Issues to consider when employees quit en masse

By Duncan Abate and Hong Tran, Employment and Employee Benefits Group, Johnson Stokes & Master

Article exclusively contributed by Johnson Stokes & Master

On 22 March 2005, 33 inter-dealer brokers employed by Company A terminated their employment with immediate effect by tendering payment of wages in lieu of notice. On the same day Company B's solicitors wrote to Company A advising them that "several" of the employees who had resigned would be "taking up employment with [Company B] when legally permitted to do so".

The employment contracts for the majority of the brokers contained post-termination restrictive covenants (PTRs). These included restraints against the brokers soliciting other employees of Company A, soliciting and dealing with Company A's clients, and engaging in a business in competition with Company A (the Non-competition PTRs).
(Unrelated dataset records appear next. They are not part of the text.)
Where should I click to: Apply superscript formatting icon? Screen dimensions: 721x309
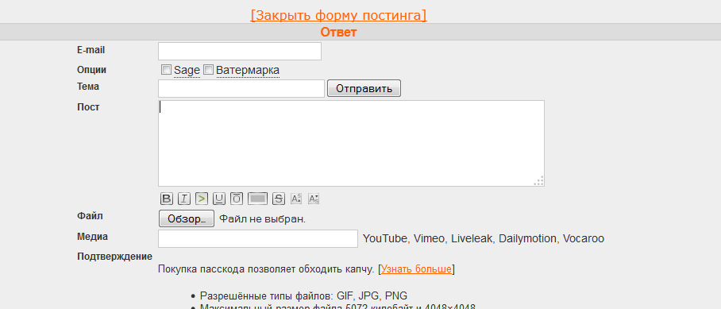[x=296, y=199]
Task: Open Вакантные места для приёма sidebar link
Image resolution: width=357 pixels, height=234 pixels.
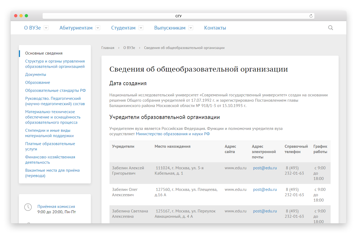Action: (x=52, y=173)
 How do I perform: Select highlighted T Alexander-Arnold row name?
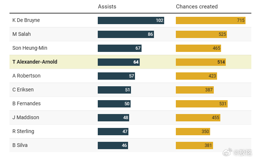pos(35,62)
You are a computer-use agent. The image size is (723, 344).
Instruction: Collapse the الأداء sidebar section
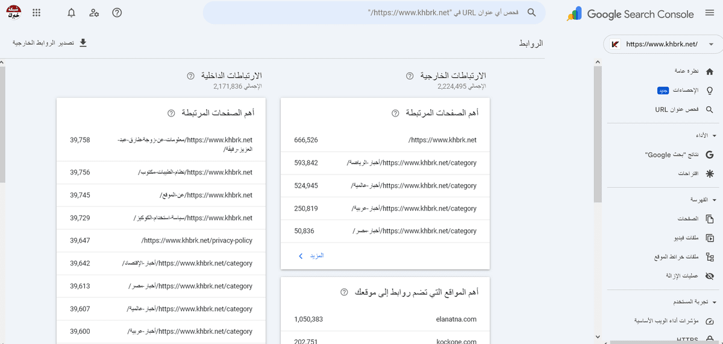714,135
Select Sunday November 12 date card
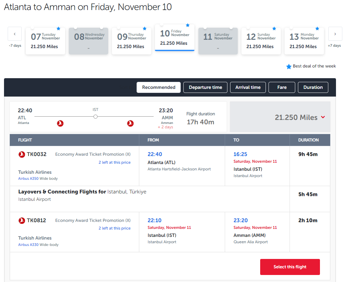This screenshot has width=344, height=282. click(261, 41)
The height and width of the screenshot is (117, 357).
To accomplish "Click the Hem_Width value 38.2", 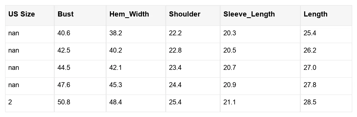I will point(116,33).
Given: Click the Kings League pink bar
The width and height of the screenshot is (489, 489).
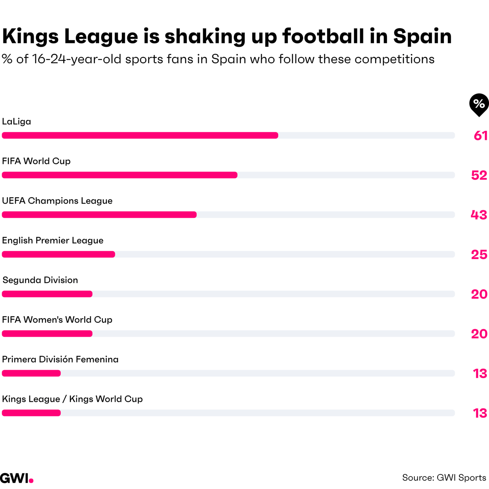Looking at the screenshot, I should tap(31, 413).
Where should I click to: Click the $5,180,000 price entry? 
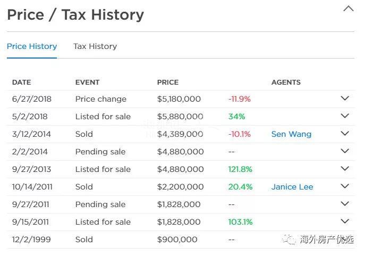[179, 99]
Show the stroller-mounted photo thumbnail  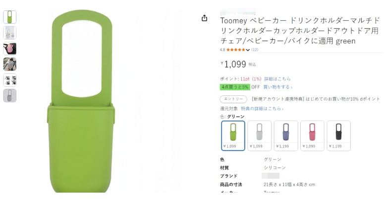[x=9, y=64]

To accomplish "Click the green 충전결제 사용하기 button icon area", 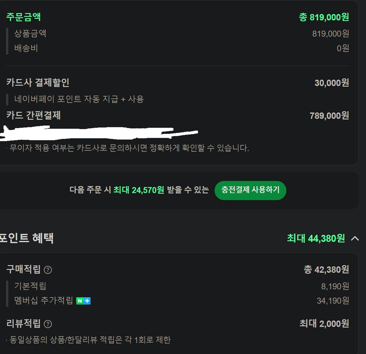I will (x=250, y=190).
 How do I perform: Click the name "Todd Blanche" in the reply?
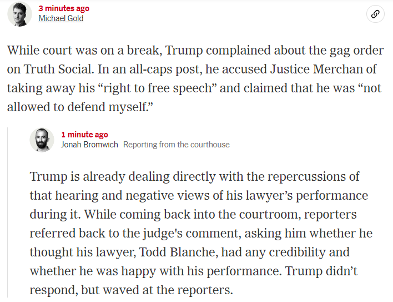pyautogui.click(x=178, y=252)
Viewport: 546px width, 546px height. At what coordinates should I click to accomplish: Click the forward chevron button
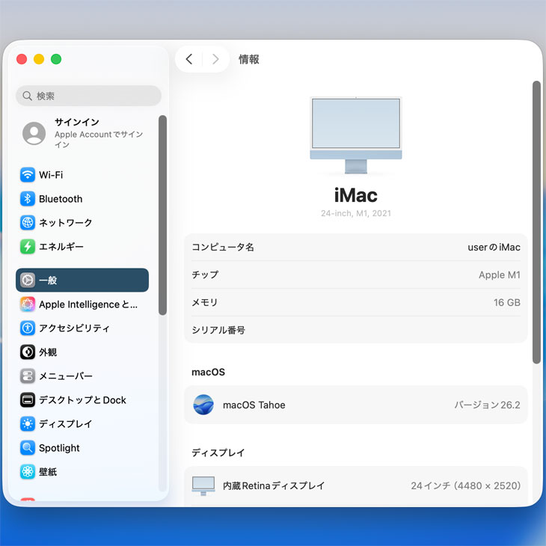point(215,59)
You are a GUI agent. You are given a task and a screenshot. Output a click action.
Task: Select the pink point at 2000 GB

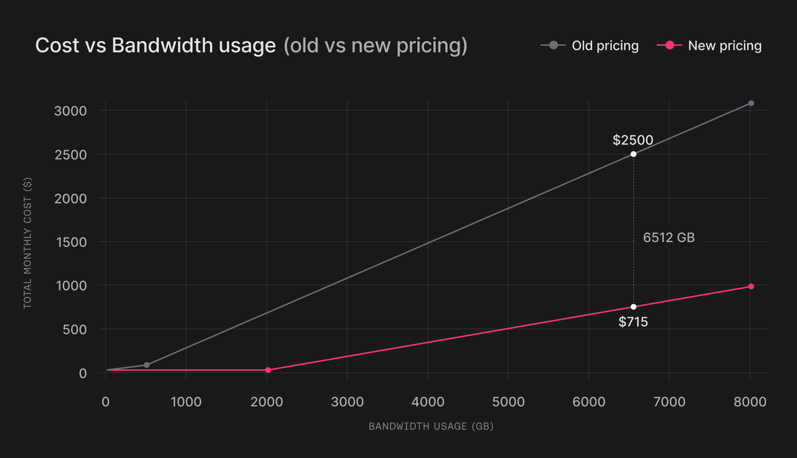click(x=268, y=370)
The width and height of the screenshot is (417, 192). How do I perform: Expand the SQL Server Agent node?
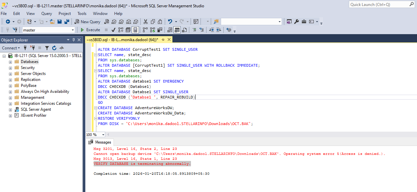point(10,109)
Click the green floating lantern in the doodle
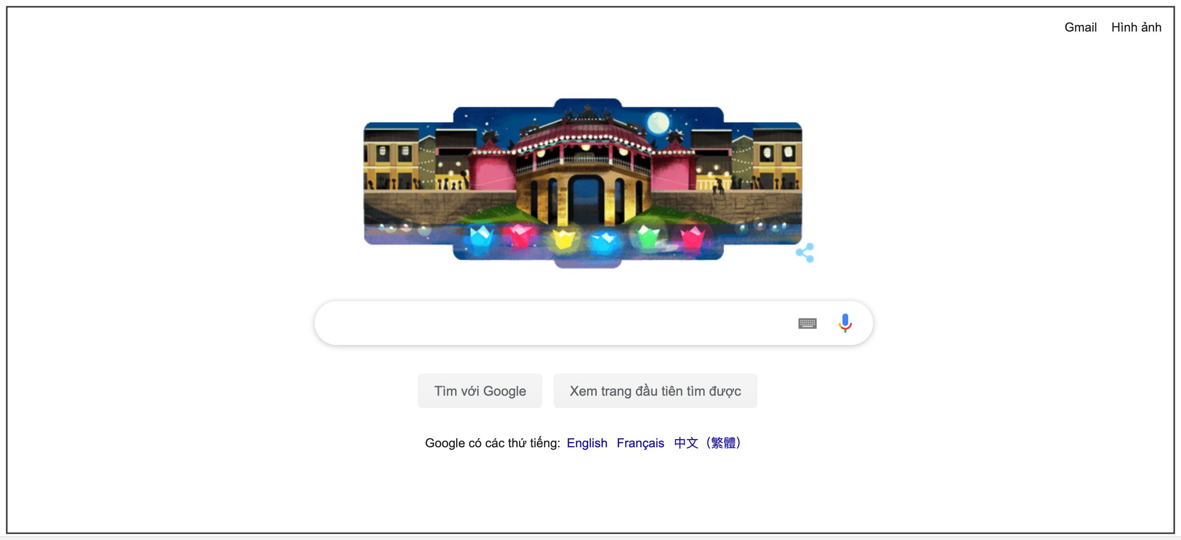Image resolution: width=1181 pixels, height=540 pixels. pos(648,236)

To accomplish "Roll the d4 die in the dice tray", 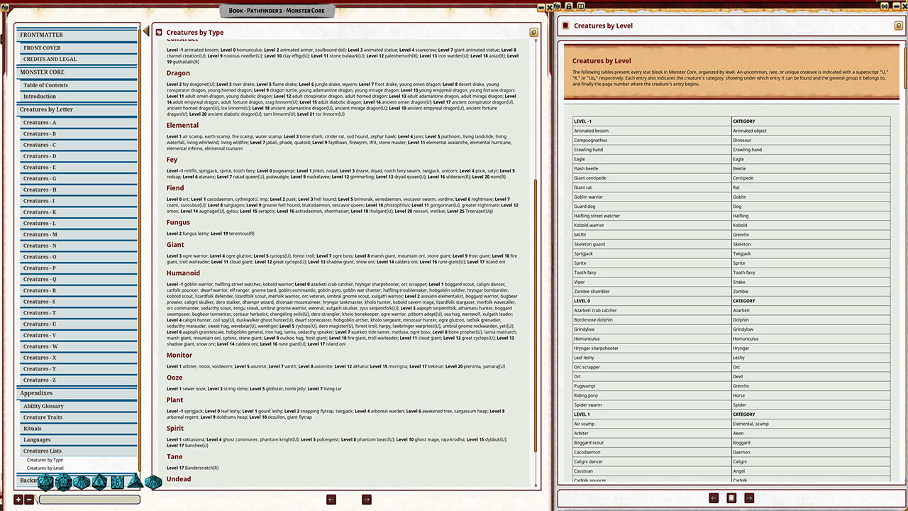I will coord(135,483).
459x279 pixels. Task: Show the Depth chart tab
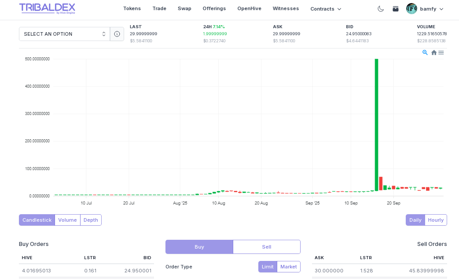click(91, 220)
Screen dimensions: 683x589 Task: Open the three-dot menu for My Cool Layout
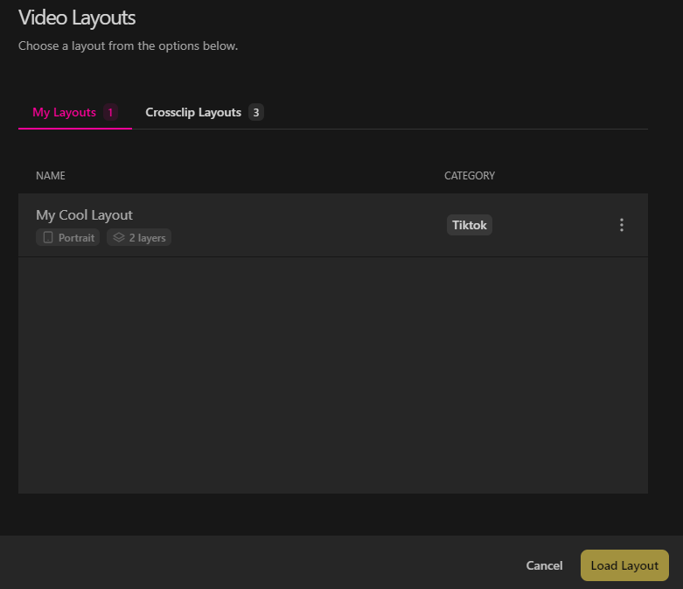tap(622, 225)
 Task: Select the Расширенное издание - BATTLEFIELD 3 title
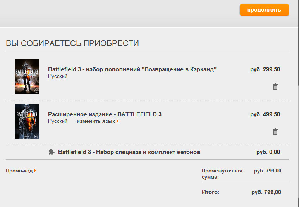click(x=105, y=114)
Most of the Non-competition PTRs required Company A to pay the brokers their monthly salary for the period of restraint (which was three months in all cases). This was a precondition to the enforceability of those PTRs. In the circumstances, Company A released the brokers from their Non-competition PTRs, but still insisted on compliance with the other PTRs which did not require payment of salary.

On 1 April 2005, a further five back-office staff employed by Company A terminated their contracts by tendering payment of wages in lieu of notice.

Company A applied as a matter of urgency to the Court of First Instance. They sought, among other things, injunctions restraining Company B from (a) inducing remaining employees of Company A from breaching their contracts of employment, (b) inducing former employees of Company A from breaching PTR obligations, and (c) making use of information provided by former employees of Company A in breach of their obligations.

The judge first considered whether Company A was entitled to "springboard relief". The essence of this is an injunction to prevent a person who has obtained confidential information from using it as a springboard for activities detrimental to the party who originally provided it. Historically, the granting of springboard relief was confined to cases of misuse of confidential information.

In the present case, Company A had not alleged that Company B or any of the relevant employees had misused confidential information. However, Company A did argue that the springboard principle should be extended to situations which did not involve confidential information, but where Company B could have obtained an unfair advantage from some other breach by the former employees.

After considering the development of the principle, the Court concluded it was limited to cases of misuse of confidential information and did not apply to Company A's circumstances.

The Court also stated the well established legal position that PTRs are unenforceable unless they are reasonable in all the circumstances. They did not go into the detailed wording, but said that the PTRs were too wide in application and therefore unenforceable. The Court added that the PTRs could not even be saved by the deletion of certain words from the clauses.

Finally, they considered whether mutual consent was required to terminate an employment contract by payment of wages in lieu of notice under section 7(1) of the Employment Ordinance (EO).

In short, this section provides that either party to an employment contract may terminate it without notice by "agreeing to pay" to the other party a sum equal to the amount of wages which would have accrued to the employee during his notice period.

Company A argued that the words "agreeing to pay" required mutual agreement for any termination by payment in lieu of notice to be effective. Their view relied on a 1974 majority decision of the Full Court. Therefore, they argued that in respect of the five back-office staff, their employment had not been terminated since Company A had not agreed to accept payment of wages in lieu of notice.

The staff concerned argued that mutual consent was not required, relying on a 2004 interlocutory appellate court decision.

In the current case, the Court noted the 1974 decision, but found that mutual consent was not required. Therefore, the back-office staff had validly terminated their contracts.

In the end, Company A lost on all three grounds and no injunction was ordered.

Q & A on post-termination restrictive covenants
Q1 Can you provide an example where the "springboard principle" may apply?
A1 The principle may apply if an employee takes trade secrets, which are proprietary to his employer, and uses them to set up a competing business.

Q2 How do the courts determine whether a PTR is reasonable?
A2 Generally, the courts look at the nature of the activities the employee is restrained from engaging in, the period of the restraint and the geographical scope of the restraint.

Q3 How can a PTR be enforced if a former employee is found to be in breach?
A3 The employer can apply to the court for an urgent injunction to restrain the employee from breaching the PTR. The employer can also claim damages for any loss suffered.